[Data on locating visible targets]
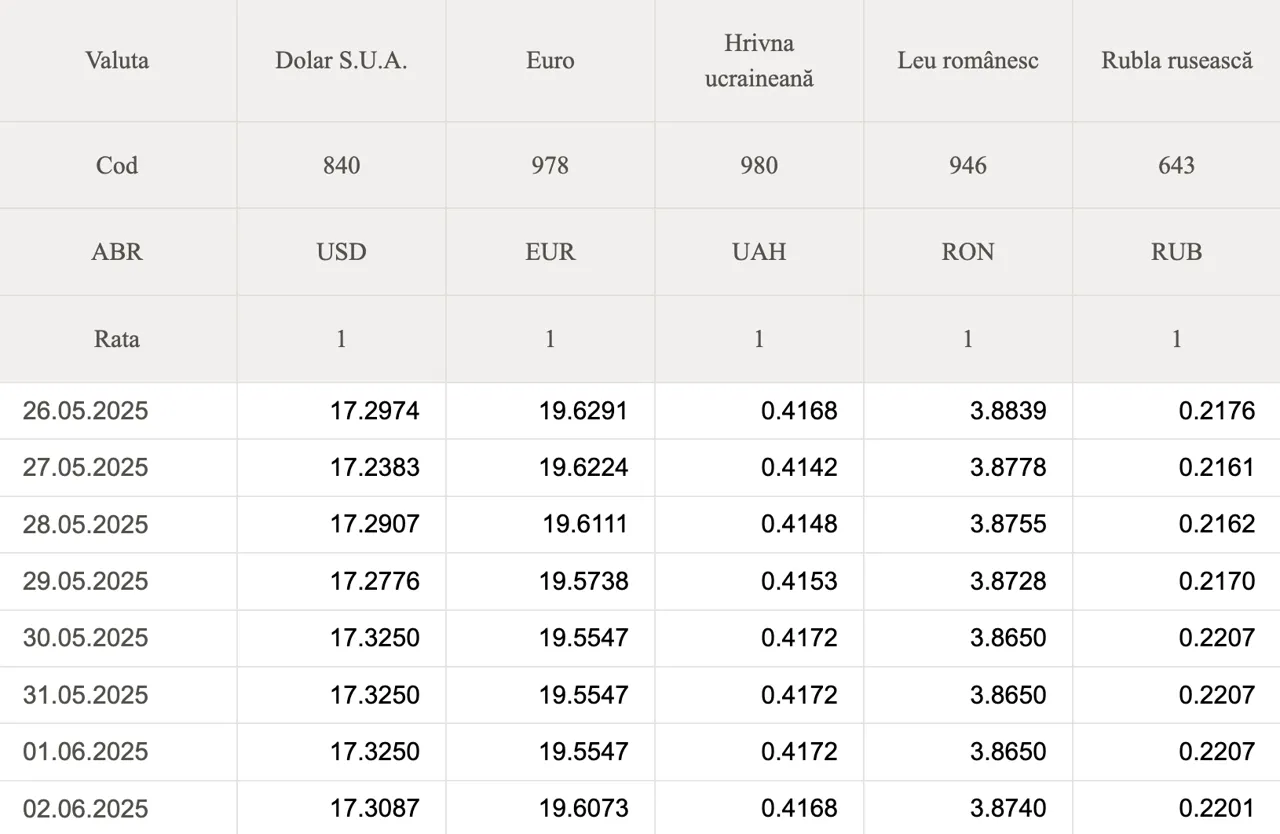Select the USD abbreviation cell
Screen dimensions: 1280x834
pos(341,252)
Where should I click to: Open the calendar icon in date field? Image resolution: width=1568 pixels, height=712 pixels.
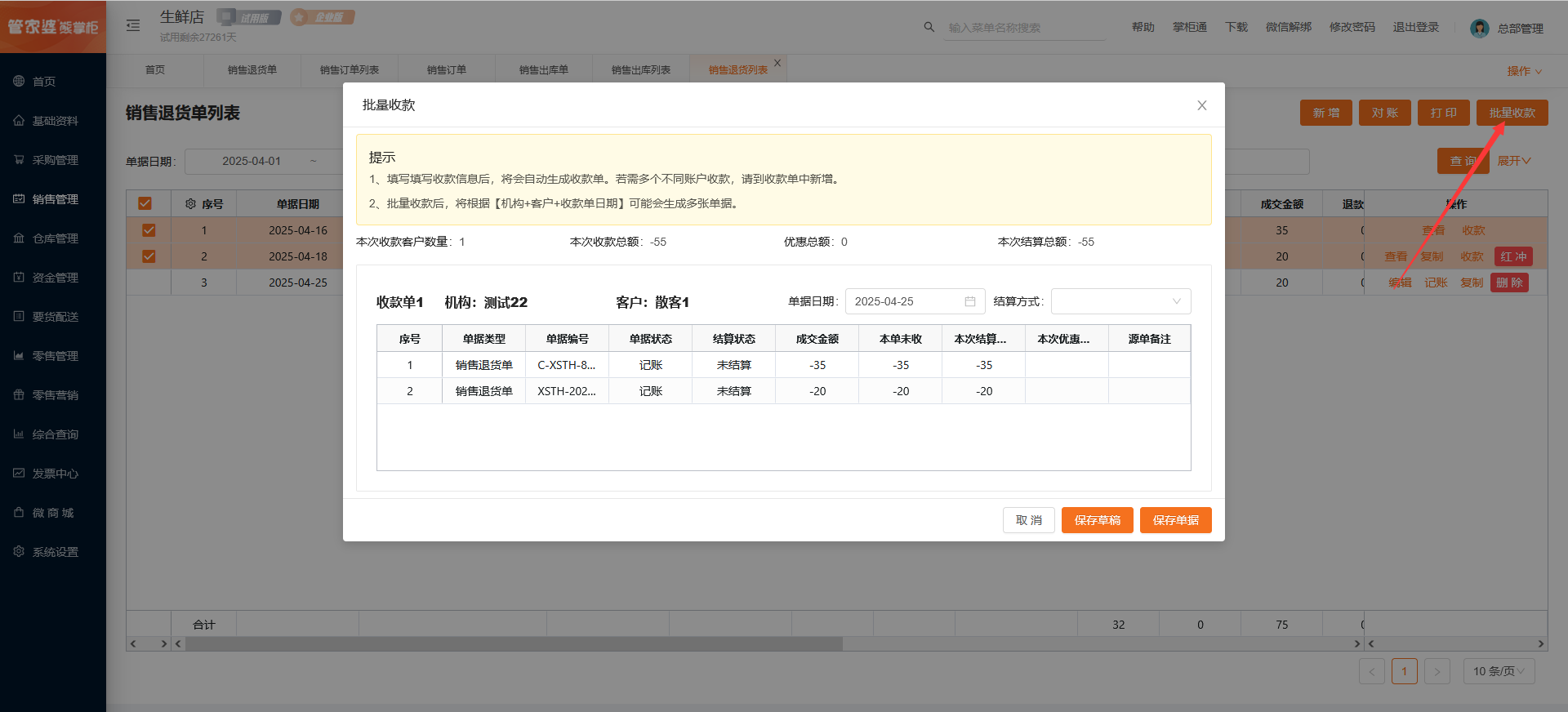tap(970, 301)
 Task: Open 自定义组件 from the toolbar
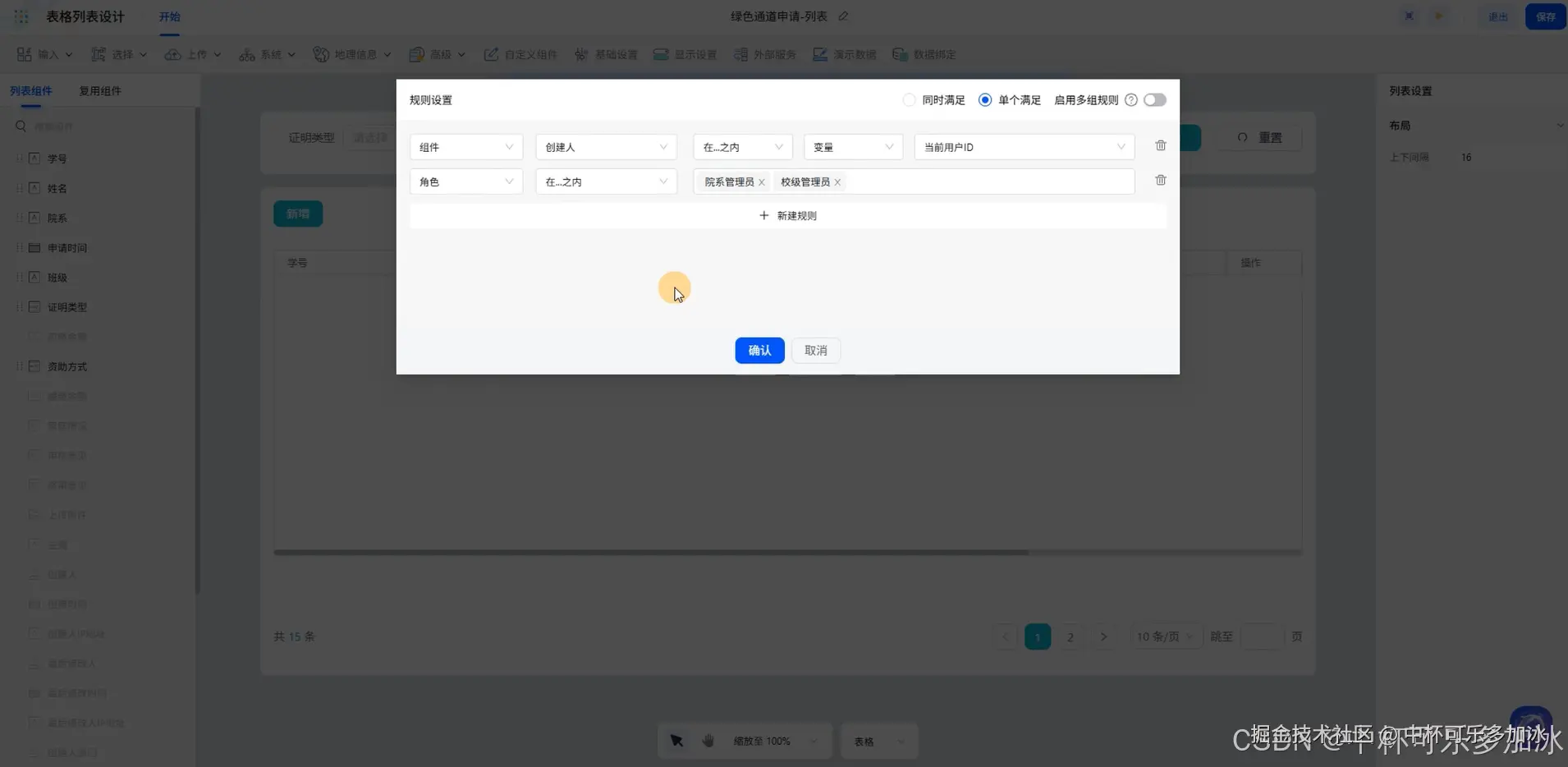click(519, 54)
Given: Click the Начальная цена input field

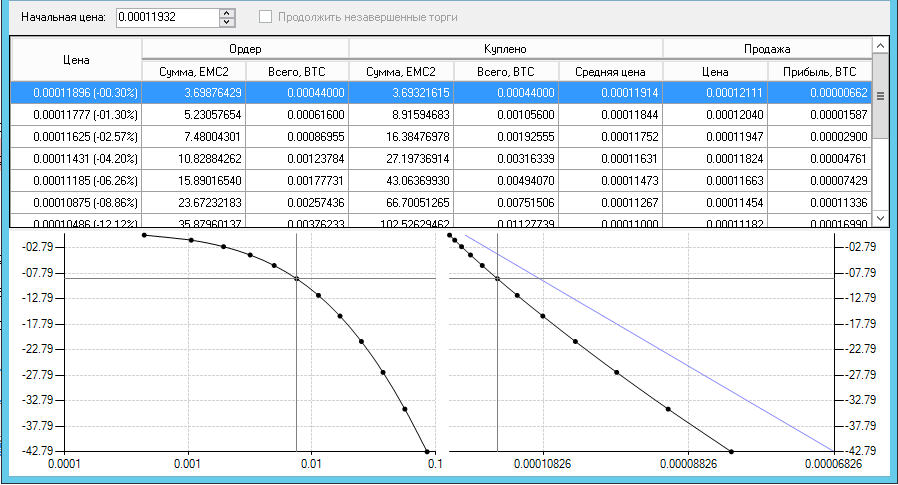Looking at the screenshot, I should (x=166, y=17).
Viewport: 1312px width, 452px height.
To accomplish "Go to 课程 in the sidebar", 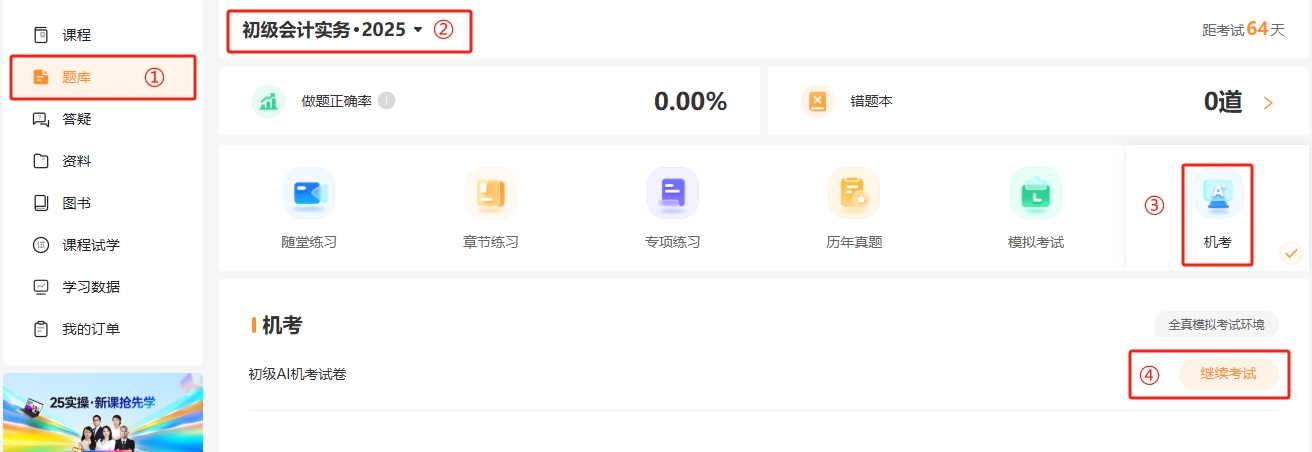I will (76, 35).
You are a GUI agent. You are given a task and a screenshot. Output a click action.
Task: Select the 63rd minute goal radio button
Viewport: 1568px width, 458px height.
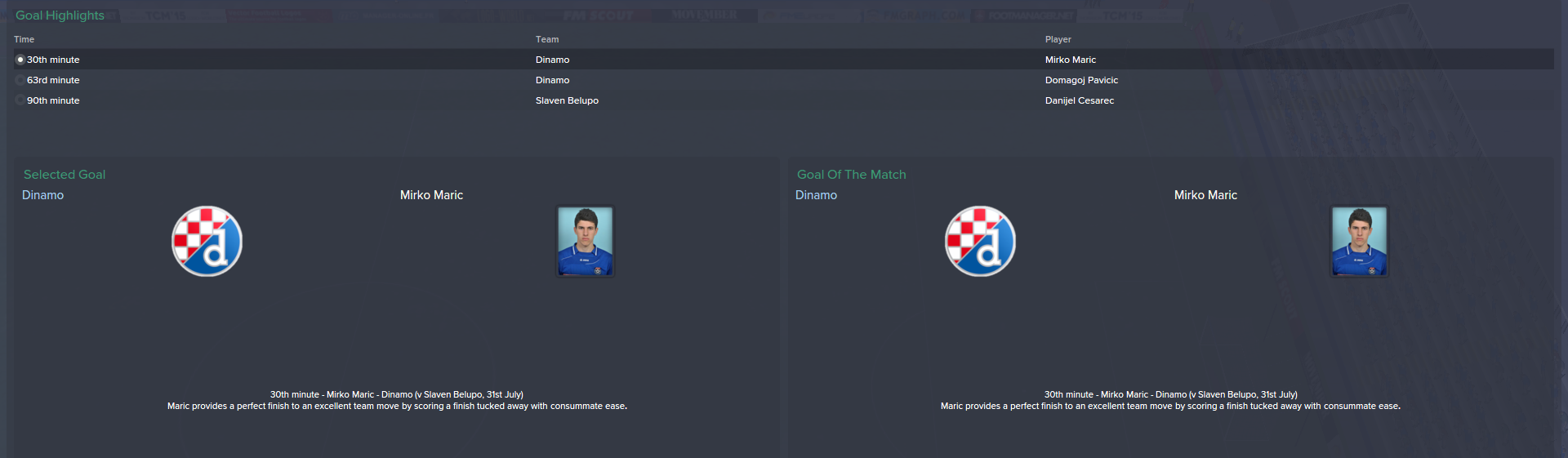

**Written instruction:** Tally the lines of the material that contain the string "width" and give only the number.

**Response to this task:** 3